Supplied text —
--------------------------------------------------
Tillered Arctic

Concepts

Understanding how Arctic works

Concepts

This section explains the architecture, design decisions, and underlying concepts of Arctic. Understanding these concepts will help you make better decisions when configuring and troubleshooting your deployment.

Core Concepts

Overview

Arctic is a transparent network routing system that enables secure communication between distributed nodes. It consists of:

  • Arctic Agent: The core service that manages network configuration
  • Pegasus: A TProxy service that handles TCP traffic
  • Tempest: A WireGuard-based IP tunnel for non-TCP traffic

These components work together to route traffic based on CIDR rules while maintaining transparency to applications.

Key Principles

Transparency

Traffic routed through Arctic appears to originate from its original source. Applications do not need modification to work with Arctic.
--------------------------------------------------
Supplied data —
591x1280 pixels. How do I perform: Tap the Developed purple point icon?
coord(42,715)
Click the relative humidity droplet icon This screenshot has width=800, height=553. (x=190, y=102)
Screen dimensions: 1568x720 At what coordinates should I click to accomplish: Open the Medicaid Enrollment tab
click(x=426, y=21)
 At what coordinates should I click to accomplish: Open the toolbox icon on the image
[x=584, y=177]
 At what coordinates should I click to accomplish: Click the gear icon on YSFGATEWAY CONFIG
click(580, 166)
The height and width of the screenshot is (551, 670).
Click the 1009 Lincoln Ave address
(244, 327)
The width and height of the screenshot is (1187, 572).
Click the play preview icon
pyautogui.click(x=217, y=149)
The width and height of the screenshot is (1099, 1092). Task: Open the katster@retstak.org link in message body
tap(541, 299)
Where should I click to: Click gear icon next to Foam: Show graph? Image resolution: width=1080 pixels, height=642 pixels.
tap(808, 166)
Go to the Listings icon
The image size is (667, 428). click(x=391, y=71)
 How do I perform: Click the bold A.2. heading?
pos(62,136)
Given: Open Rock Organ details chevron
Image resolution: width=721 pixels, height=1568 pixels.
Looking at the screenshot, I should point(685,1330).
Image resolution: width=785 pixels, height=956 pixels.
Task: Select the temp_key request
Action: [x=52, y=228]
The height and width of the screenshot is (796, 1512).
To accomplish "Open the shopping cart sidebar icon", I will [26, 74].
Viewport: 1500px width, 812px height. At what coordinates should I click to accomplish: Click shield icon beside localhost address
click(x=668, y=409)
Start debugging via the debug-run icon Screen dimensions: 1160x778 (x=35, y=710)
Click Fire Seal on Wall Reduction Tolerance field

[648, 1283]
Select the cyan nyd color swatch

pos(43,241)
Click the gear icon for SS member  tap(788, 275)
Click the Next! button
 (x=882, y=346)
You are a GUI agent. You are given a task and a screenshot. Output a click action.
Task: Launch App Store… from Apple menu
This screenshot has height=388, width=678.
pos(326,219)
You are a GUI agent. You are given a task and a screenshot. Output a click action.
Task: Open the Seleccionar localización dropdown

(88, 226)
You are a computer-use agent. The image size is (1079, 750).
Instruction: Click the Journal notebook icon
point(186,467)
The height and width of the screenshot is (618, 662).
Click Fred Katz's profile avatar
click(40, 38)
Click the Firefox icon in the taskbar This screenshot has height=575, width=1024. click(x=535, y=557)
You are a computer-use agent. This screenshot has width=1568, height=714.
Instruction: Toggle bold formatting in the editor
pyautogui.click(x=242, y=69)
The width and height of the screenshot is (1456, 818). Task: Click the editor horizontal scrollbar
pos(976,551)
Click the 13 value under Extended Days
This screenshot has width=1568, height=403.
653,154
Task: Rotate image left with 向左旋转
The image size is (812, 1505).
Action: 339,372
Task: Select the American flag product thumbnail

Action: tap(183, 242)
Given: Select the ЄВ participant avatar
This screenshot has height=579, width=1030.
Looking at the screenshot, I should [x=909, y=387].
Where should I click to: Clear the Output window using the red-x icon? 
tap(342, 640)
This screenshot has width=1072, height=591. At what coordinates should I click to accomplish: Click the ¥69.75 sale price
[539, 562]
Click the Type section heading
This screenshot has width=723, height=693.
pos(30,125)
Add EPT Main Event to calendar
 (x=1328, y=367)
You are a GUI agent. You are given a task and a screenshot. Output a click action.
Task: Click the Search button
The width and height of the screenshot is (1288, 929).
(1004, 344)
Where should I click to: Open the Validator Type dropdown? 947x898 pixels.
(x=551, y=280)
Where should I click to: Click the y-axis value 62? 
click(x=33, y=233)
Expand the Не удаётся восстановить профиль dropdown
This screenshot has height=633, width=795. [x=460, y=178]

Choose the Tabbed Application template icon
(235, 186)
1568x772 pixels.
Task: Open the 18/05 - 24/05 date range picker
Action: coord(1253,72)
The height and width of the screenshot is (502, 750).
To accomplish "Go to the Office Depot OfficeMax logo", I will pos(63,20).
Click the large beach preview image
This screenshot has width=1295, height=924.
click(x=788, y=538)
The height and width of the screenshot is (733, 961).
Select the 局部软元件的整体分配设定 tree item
--------------------------------------------------
Task instructions —
a: Name every component that the Arctic concepts page says Arctic consists of, with the role it gives each one.
b: Summarize the Arctic concepts page in two sentences.
Rely only on the Arctic concepts page, not on the items.

Worked solutions —
a:
- Arctic Agent: the core service that manages network configuration
- Pegasus: a TProxy service that handles TCP traffic
- Tempest: a WireGuard-based IP tunnel for non-TCP traffic

b: Arctic is a transparent network routing system for secure communication between distributed nodes, made up of the Arctic Agent, Pegasus for TCP traffic and Tempest for non-TCP traffic, which together route traffic based on CIDR rules. Because it is transparent, routed traffic appears to come from its original source, and applications need no modification to work with it.